§ Material to process
# # # #

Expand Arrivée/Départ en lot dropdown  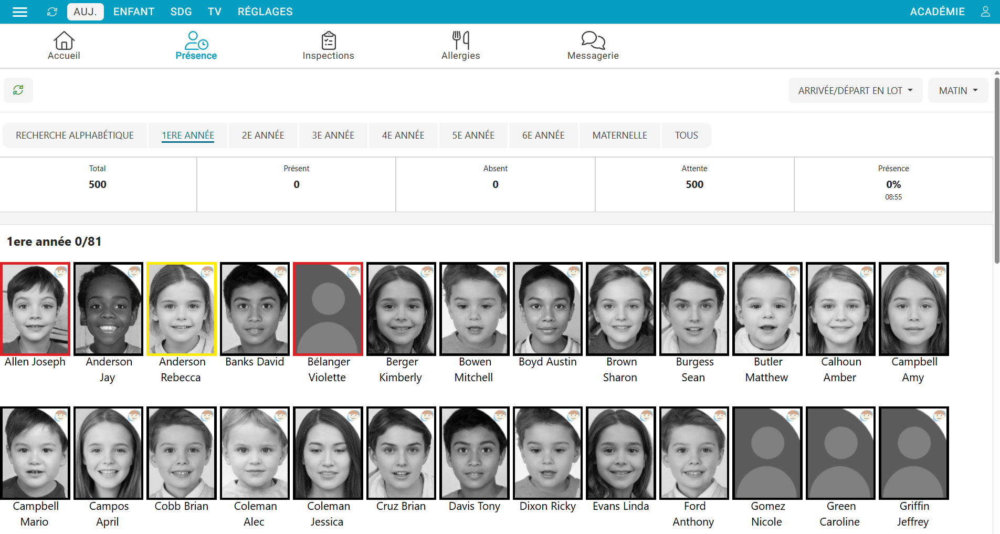click(x=855, y=91)
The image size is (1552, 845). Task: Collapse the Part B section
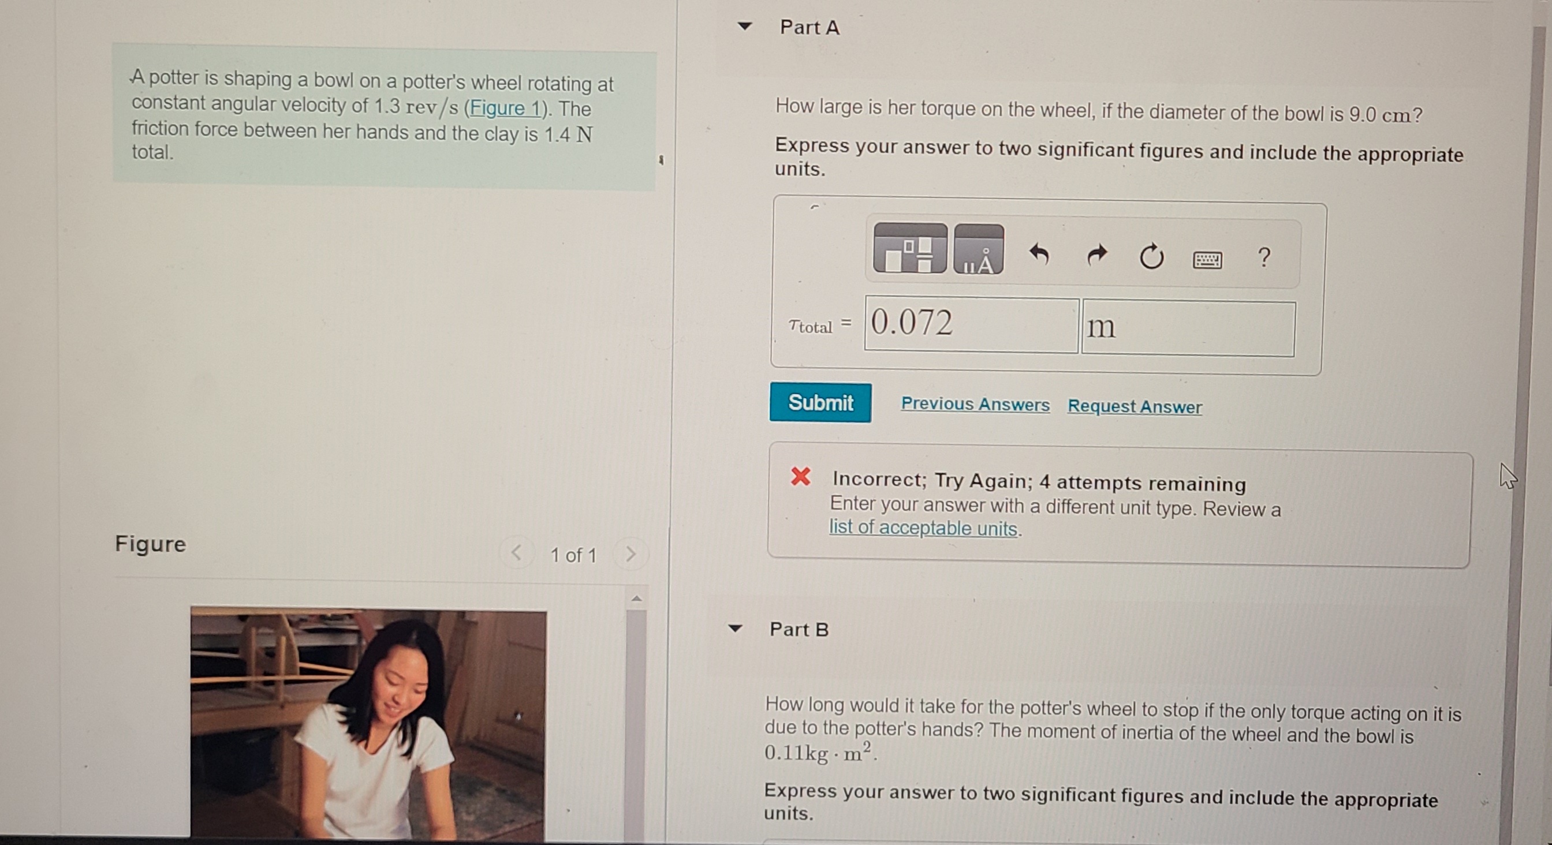tap(734, 628)
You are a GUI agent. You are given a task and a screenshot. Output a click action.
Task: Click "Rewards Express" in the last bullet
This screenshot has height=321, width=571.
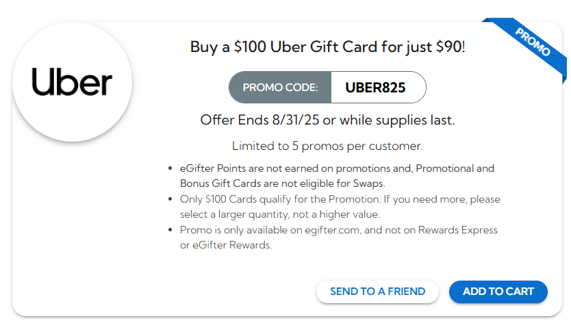point(459,230)
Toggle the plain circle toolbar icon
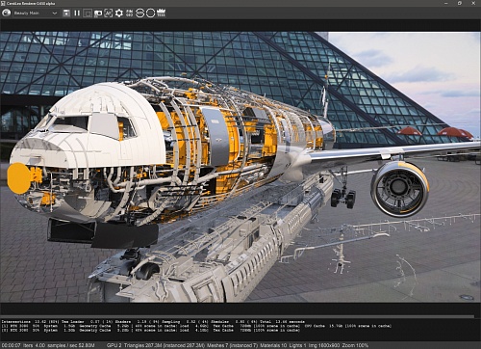481x349 pixels. tap(150, 13)
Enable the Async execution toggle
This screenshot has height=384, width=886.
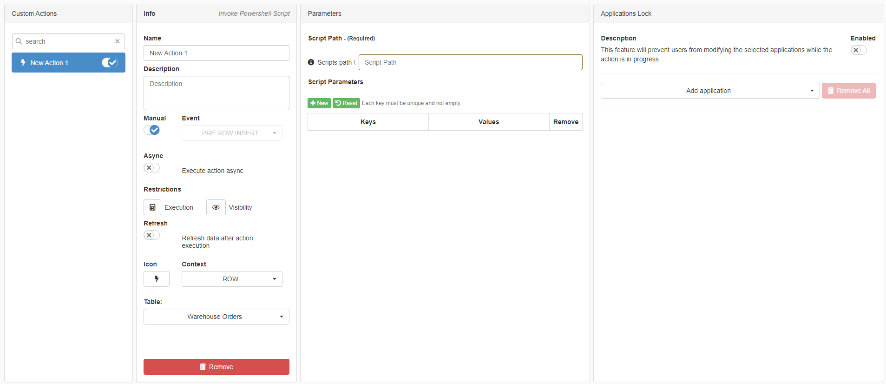(x=151, y=168)
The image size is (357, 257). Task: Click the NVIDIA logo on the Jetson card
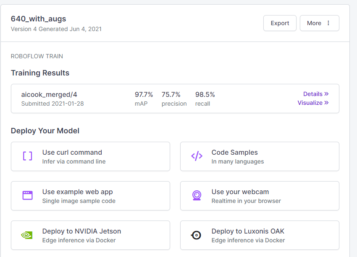pyautogui.click(x=27, y=235)
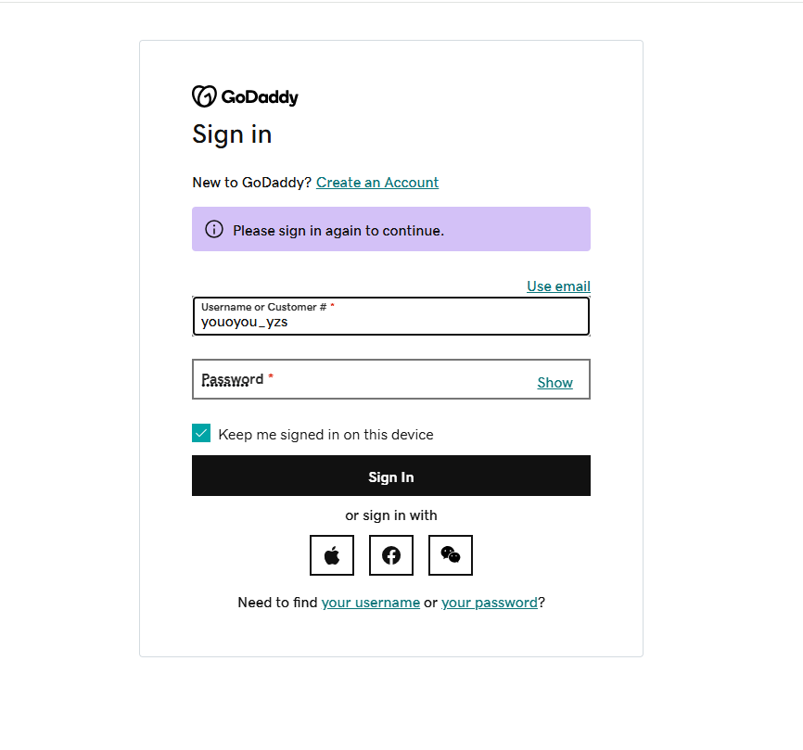Sign in with Facebook
This screenshot has width=803, height=750.
pos(390,554)
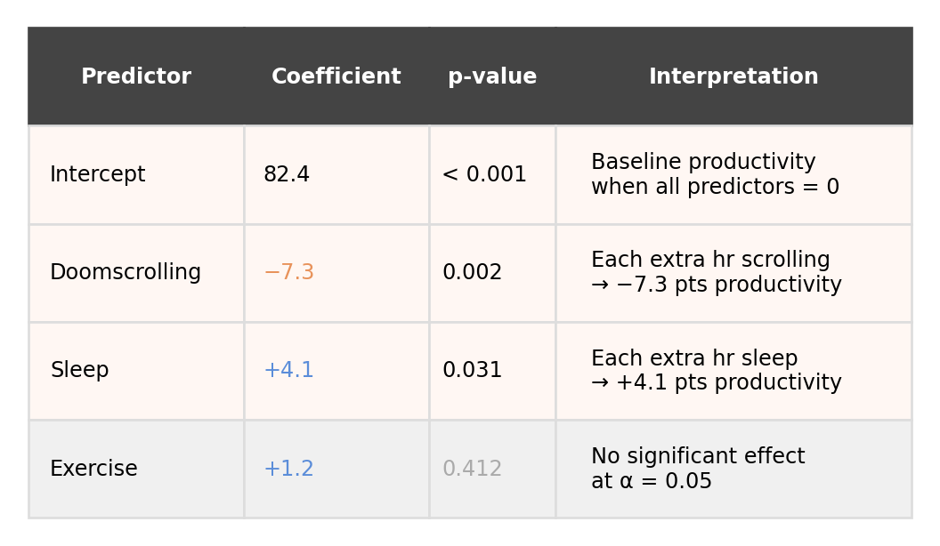
Task: Select the Coefficient column header
Action: (336, 76)
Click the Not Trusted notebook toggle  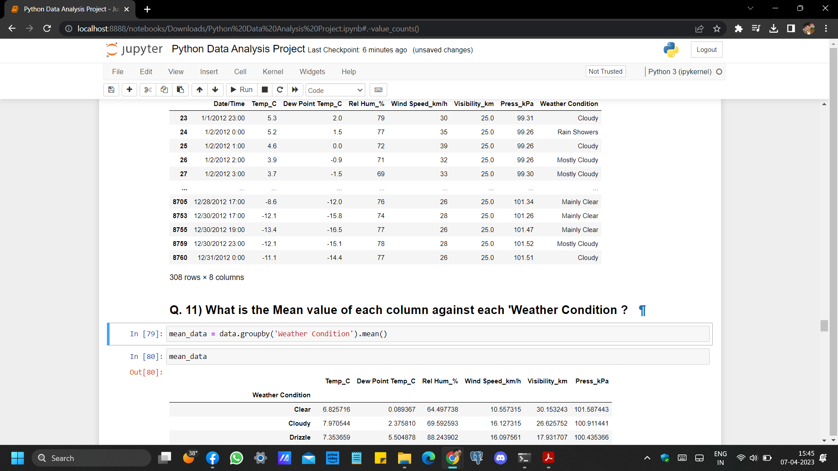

# # # #

§ Prompt
In the entries from the line containing "The image size is (357, 257)." through the line containing "Action: (336, 76)", replace "Jetson card" with "Jetson panel" and write those lines out again with nothing else changed. Leave the pictures out.

§ Task solution
The image size is (357, 257). Task: Click the NVIDIA logo on the Jetson panel
pyautogui.click(x=27, y=235)
Sign in with Facebook
This screenshot has width=803, height=750.
pos(390,554)
Task: Select the Coefficient column header
Action: (336, 76)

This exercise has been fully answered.